Available records:
··········
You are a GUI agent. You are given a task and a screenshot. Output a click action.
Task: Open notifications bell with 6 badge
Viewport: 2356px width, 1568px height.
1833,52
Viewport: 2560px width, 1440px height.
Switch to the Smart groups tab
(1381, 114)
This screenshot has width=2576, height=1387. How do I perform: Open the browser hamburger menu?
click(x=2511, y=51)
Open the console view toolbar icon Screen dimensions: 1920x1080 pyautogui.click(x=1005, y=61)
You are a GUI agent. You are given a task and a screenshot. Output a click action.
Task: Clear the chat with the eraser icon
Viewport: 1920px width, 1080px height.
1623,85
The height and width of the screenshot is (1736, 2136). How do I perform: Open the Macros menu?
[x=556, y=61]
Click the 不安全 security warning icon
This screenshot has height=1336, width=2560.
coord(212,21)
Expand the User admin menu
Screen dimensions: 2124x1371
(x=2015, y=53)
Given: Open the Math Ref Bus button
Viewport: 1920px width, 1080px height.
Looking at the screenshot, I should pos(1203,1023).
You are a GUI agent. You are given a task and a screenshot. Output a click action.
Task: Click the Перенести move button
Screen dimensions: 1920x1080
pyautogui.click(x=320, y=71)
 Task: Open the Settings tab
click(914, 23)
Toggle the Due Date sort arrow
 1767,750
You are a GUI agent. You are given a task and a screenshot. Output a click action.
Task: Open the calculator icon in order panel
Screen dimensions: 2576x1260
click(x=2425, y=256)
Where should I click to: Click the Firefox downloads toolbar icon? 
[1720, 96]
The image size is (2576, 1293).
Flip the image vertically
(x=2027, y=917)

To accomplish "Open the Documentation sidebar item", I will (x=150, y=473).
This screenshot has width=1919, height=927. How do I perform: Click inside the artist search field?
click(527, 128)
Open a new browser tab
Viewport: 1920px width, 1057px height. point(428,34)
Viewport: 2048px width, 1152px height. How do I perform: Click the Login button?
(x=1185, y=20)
··········
Exercise aim:
What lines of the data contain the string "with"? List them.

Response to the task:
Task: Open notifications bell with 6 badge
Task: Clear the chat with the eraser icon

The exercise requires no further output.